Im Januar 2022 soll in einem nächsten politischen Gespräch zwischen dem Bundesrat und der Europäischen Kommission das weitere Vorgehen zur Wiedererlangung von geregelten Beziehungen geklärt werden. Im Hinblick auf dieses Treffen will die Kommission einen Anstoss zur Deblockierung der Europapolitik leisten indem sie dem Bundesrat zusätzliche Verhandlungsmasse für ein positives politisches Signal bereitstellt. Zu diesem Zweck hat die Kommission mit 15 zu 9 Stimmen bei 1 Enthaltung entschieden, in der Wintersession bei der Behandlung des Voranschlags 2022 (21.041) einen Antrag einzureichen, bei dessen Annahme der Rahmenkredit für den Schweizer Kohäsionsbeitrag um rund 953 Millionen Franken erhöht würde. Die Erhöhung will die Kommission an die Bedingung knüpfen, dass die Assoziierungsvereinbarungen zwischen der Schweiz und der EU zur Teilnahme an den laufenden EU-Programmen Horizon Europe, Digital Europe, ITER, Euratom und Erasmus+ bis zum 30. Juni 2022 unterzeichnet werden können.

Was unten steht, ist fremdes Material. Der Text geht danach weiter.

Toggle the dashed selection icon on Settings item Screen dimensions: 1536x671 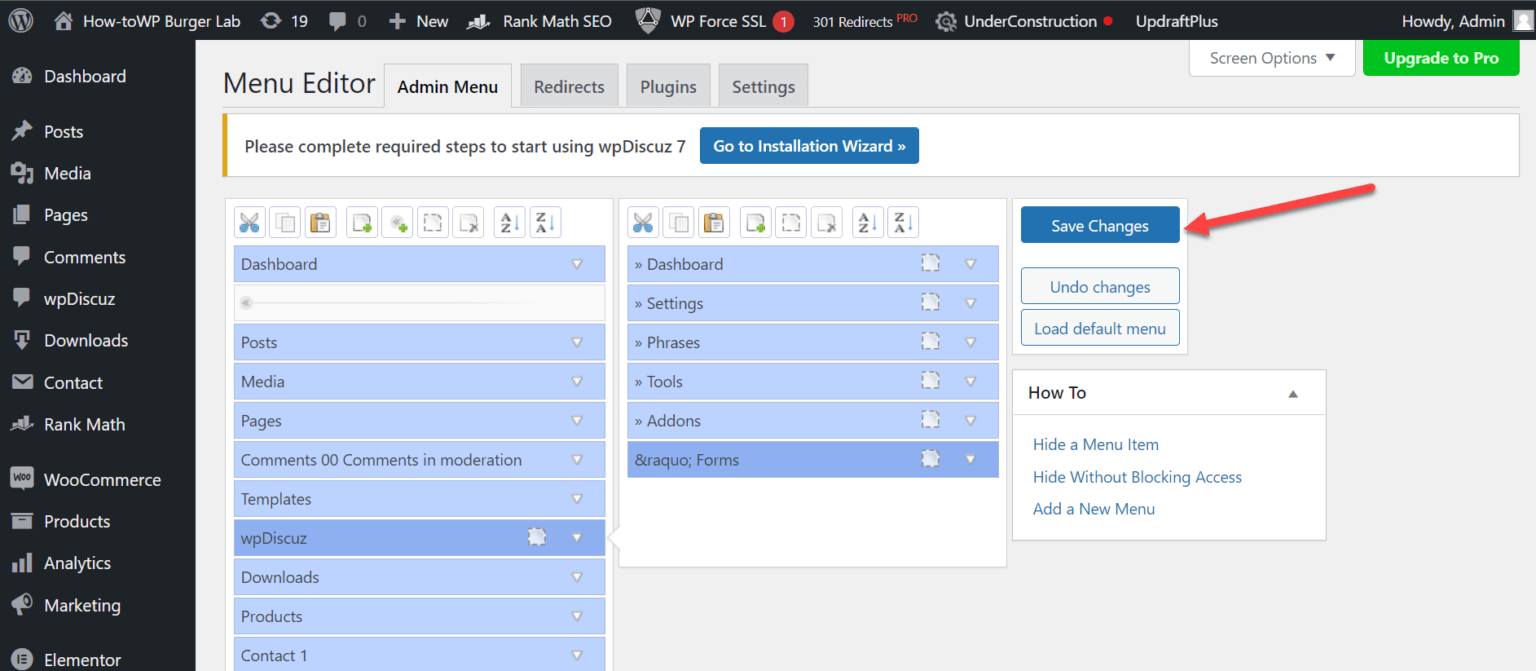tap(930, 302)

Die Kommission ist überzeugt, dass es im Interesse der Schweiz ist, proaktiv und mit konkreten Vorschlägen auf den geplanten politischen Dialog mit der EU einzugehen. Die angebotene Erhöhung des Kohäsionsbeitrags soll es dem Bundesrat ermöglichen, in einem ersten Schritt hin zu einem besseren Verhältnis mit der EU, für die Assoziierung der Schweiz an den Kooperationsprogrammen eine Basis zu finden. Die Minderheit ist hingegen der Ansicht, dass mit diesem Vorgehen die Verhandlungsposition des Bundesrates geschwächt wird. Zudem hat sie finanzpolitische Bedenken.

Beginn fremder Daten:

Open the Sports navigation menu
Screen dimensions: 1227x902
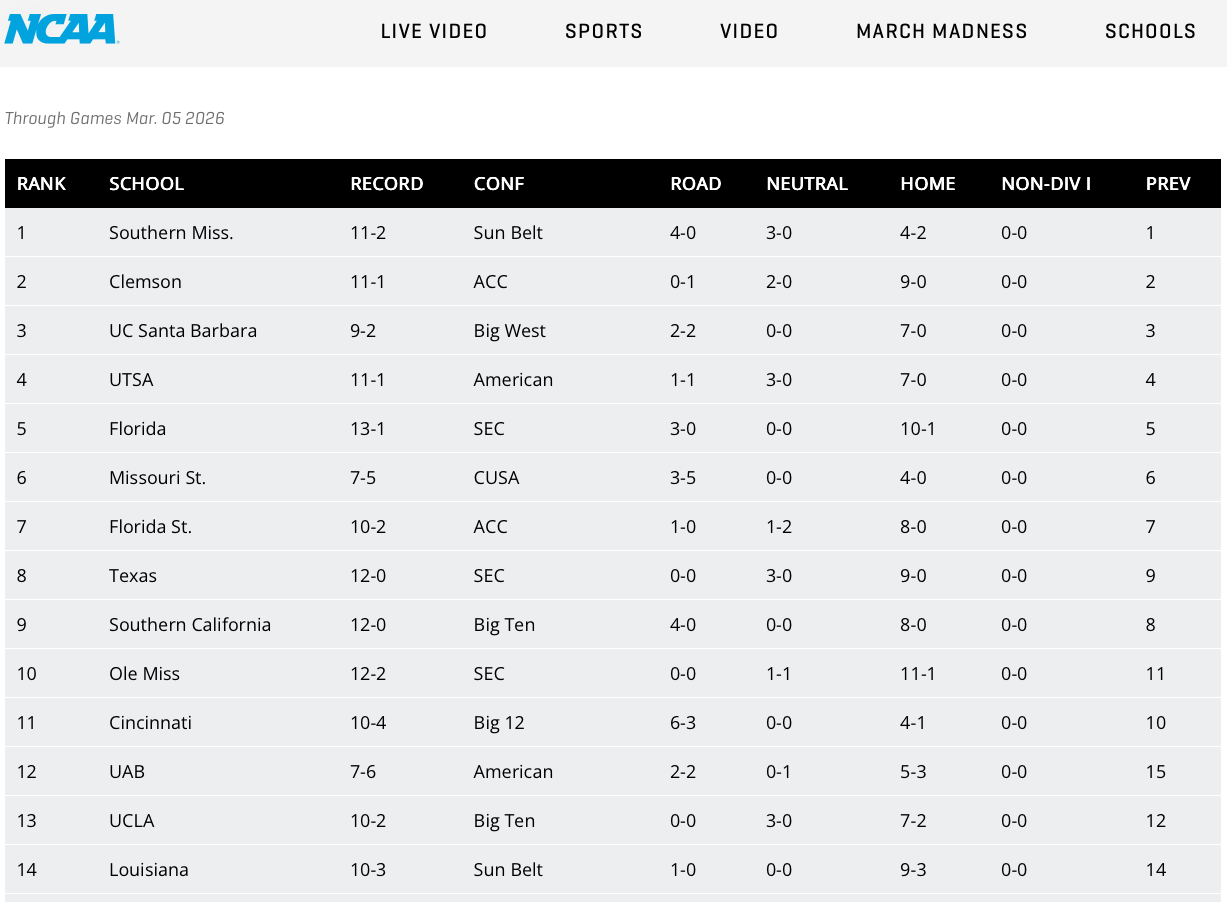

Des Weiteren hat die Kommission die Beratung zur ihrer parlamentarischen Initiative 21.480 Bundesgesetz über die Weiterführung und Erleichterung der Beziehungen zwischen der Schweizerischen Eidgenossenschaft und der Europäischen Union nochmals aufgenommen, nachdem die APK-S dieser keine Folge gegeben hat. Die APK-N hat mit 17 zu 8 Stimmen entschieden, an ihrer Initiative festzuhalten. Die Initiative geht nun an den Nationalrat.

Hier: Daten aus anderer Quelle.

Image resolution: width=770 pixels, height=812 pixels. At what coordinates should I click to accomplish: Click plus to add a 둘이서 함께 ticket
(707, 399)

Humanitäre Hilfe für Afghanistan

Der Besuch am Hauptsitz des IKRK in Genf bot der APK-N die Möglichkeit, sich vertieft mit der aktuellen Lage in Afghanistan und den damit zusammenhängenden humanitären Hilfeleistungen verschiedener Akteure zu befassen. Die Kommission tauschte sich mit dem Präsidenten des IKRK, Peter Maurer, sowie mit Bundesrat Ignazio Cassis über die jüngsten Entwicklungen in Afghanistan, die Situation für die Zivilbevölkerung sowie die grössten Herausforderungen in Bezug auf die humanitäre Hilfe aus. Der humanitäre Einsatz des IKRK sowie der DEZA wurden von der Kommission gewürdigt und seine Wichtigkeit, insbesondere angesichts der herannahenden Wintermonate, unterstrichen. Mit Blick auf die Zukunft beschäftigte sich die Kommission einerseits mit der Frage, welche Lehren aus den gescheiterten bisherigen ausländischen Interventionen in Afghanistan gezogen werden können und, andererseits, mit den notwendigen Voraussetzungen für die Präsenz einer Schweizer Vertretung vor Ort. Schliesslich debattierte sie über die positiven und negativen Folgen der Anerkennung oder Nicht-Anerkennung einer Regierung durch die internationale Gemeinschaft für die betroffene Zivilbevölkerung.

Expertenanhörungen zur Definition des Völkermords

Die APK-N hat ferner Expertenanhörungen zur Definition des Völkermords durchgeführt. Ziel dieser heutigen Anhörung war es, besser zu verstehen, für welche Sachverhalte die Bezeichnung als Völkermord angemessen bzw. aus juristischer Sicht korrekt erscheint. Die Kommission wollte insbesondere in Erfahrung bringen, ob allenfalls im Zusammenhang mit den Verbrechen, deren die chinesische Regierung in Xinjiang beschuldigt wird, von Völkermord gesprochen werden kann. Angesichts des politischen Gewichts der Qualifizierung gewisser Sachverhalte oder Akte als Völkermord ist es für die Kommission von Bedeutung, sich vertieft mit der Begriffsdefinition des Genozids auseinanderzusetzen.